W2. By increasing the gearbox quality, the losses to static friction can be largely

reduced. This will result in a transition similar to that from Figure (8) to Figure (9) and bring the low-speed impedance SVA impedance closer to the expected value. Harmonic drives are one such way to reduce the gearbox friction. Alternatively, by

characterizing the damper well and measuring the speed on either side, the torque delivered to the load can be calculated and controlled using a feedback loop. Allowing such low output impedances will allow lighter, smaller, and cheaper motors augmented with high-ratio gearboxes to meet the desired specifications.

6

Conclusion

The series viscous actuator configuration was found to be an acceptable means of reducing the effective impedance of a high-impedance actuator. The dynamic model derived for this research accurately predicted the physical response and of the system in configurations where the SVA damping matched or exceeding the damping of the driven load. The largest discrepancies between the model and the physical system concerned static and dynamic friction, which were particularly prevalent in low-speed and low-torque configurations.
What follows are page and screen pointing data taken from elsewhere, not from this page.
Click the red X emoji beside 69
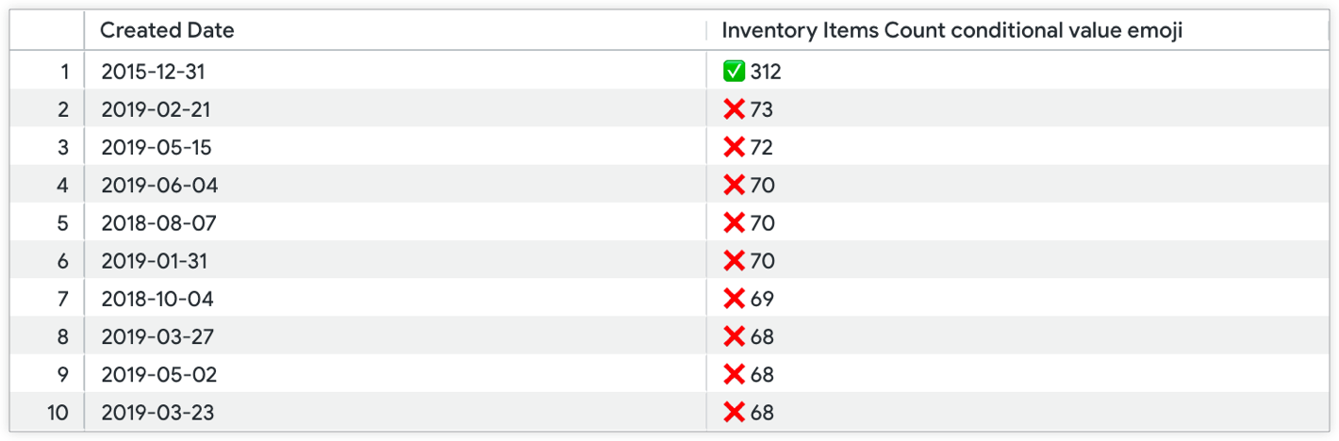Screen dimensions: 1339x441 [x=734, y=299]
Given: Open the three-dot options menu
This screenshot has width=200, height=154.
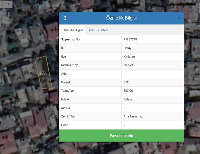Looking at the screenshot, I should click(x=65, y=18).
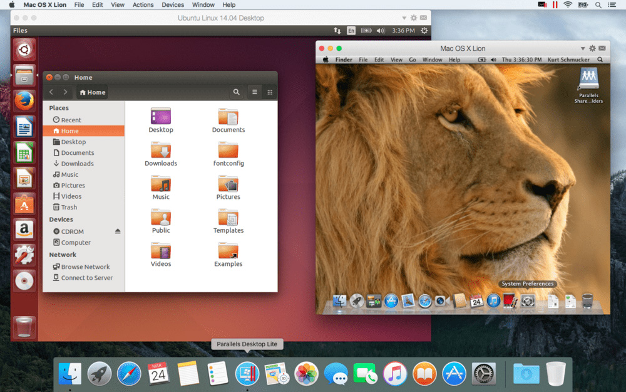Switch Files to list view
Screen dimensions: 626x392
coord(255,92)
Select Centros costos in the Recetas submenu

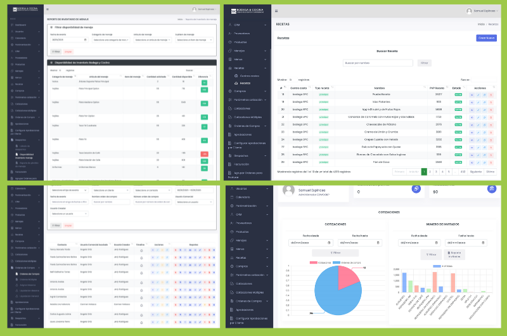tap(248, 75)

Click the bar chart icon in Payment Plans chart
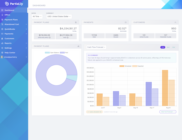[78, 46]
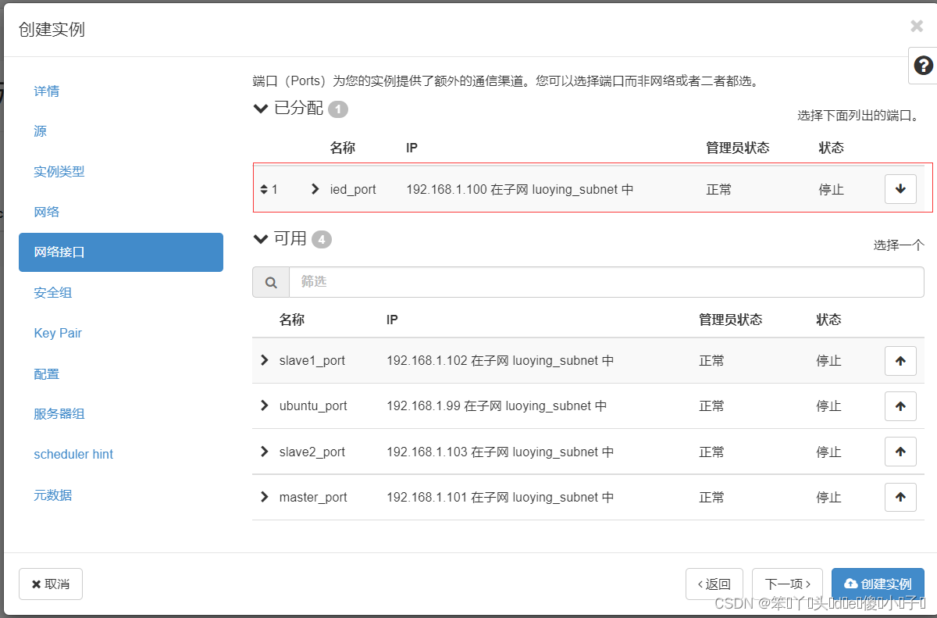This screenshot has width=937, height=618.
Task: Click the up arrow to allocate ubuntu_port
Action: [900, 405]
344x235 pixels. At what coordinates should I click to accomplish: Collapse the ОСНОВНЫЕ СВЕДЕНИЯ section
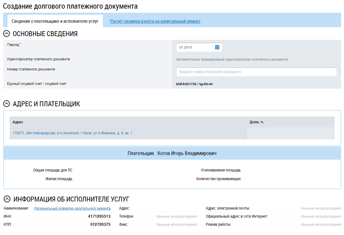[x=6, y=34]
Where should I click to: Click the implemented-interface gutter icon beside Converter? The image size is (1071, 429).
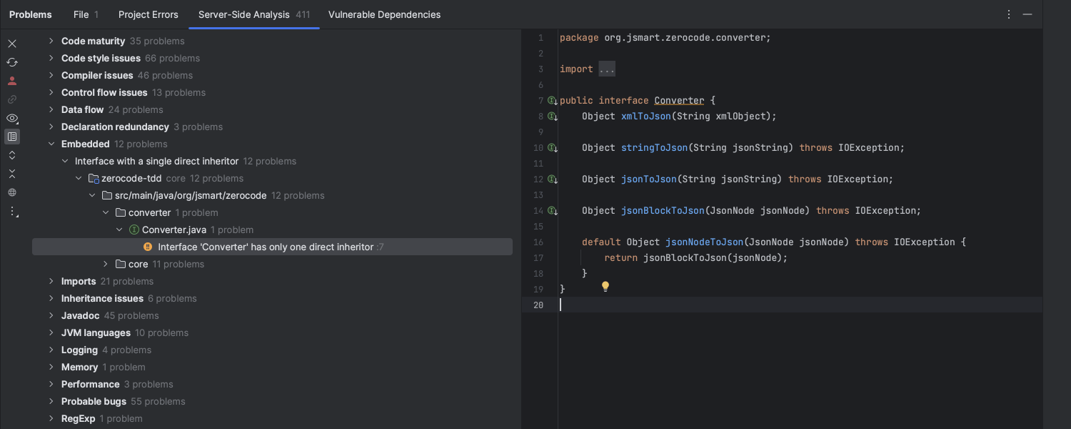click(552, 101)
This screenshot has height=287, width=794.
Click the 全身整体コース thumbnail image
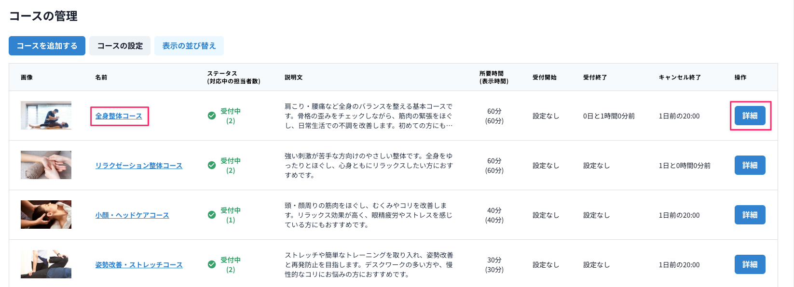pos(46,115)
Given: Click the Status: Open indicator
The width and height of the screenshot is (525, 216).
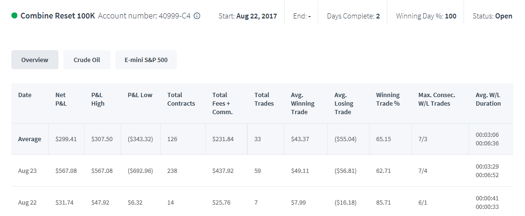Looking at the screenshot, I should click(492, 16).
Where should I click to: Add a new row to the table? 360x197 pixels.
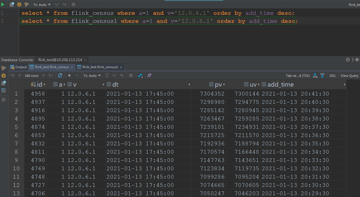[x=69, y=76]
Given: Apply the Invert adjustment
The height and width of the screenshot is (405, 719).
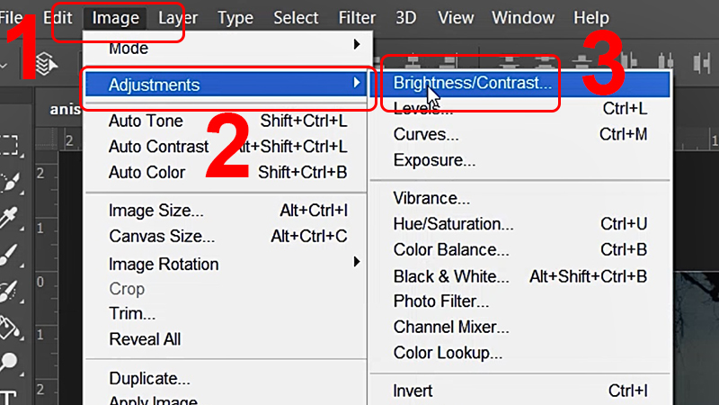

Future work should focus on adapting the the adaptation of this system for use in rehabilitative robotics. As the conditions that produce significant deviations from the model coincide with the optimal conditions for use of an SVA - low speed and low output impedance - methods to reduce the losses to static friction should be investigated. Completely novel solutions may produce the best result - for example, the motor itself might be used as the vane of the damper in order to minimize the space usage of the SVA.